I also use an IID Tool and use it to raise the EAS only when necessary off-road. My particular issue is when desert running, I can have areas with low speed and high wheel articulation, then hard pack flats for some stretches in between dunes again. With the stock setup, the stock system would force itself to lower every time I hit ~50km/h. Then when I encounter rough spots, I need to force it into off-road height again and this will tax the compressor. To make things clear, this would be an issue with stock size tires too. For me, it is getting the lift forced to a preset level which I can store multiple EAS profiles (lift heights) and change accordingly.

Rods are just dumb pieces of hardware forcing your physical sensors to think they are at a different height than they are.
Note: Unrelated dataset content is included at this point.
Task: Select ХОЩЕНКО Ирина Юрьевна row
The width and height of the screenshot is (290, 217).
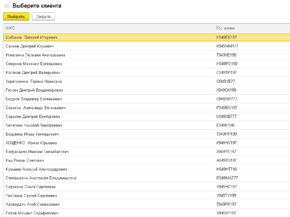Action: coord(31,143)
You are stuck with that extra lift unless you get under the truck and physically remove those rods and replace with stock.

I much prefer my truck to ride at standard height and only use electronic EAS adjustments when necessary.

By rough guide, these trucks can handle 31.5" tires with no modification (some outlier tires might rub initially). If you want anything beyond that, the first obstacle you will overcome is the frame-horns. Not an easy job. So, yea.. going 32"+ will involve a lot of work.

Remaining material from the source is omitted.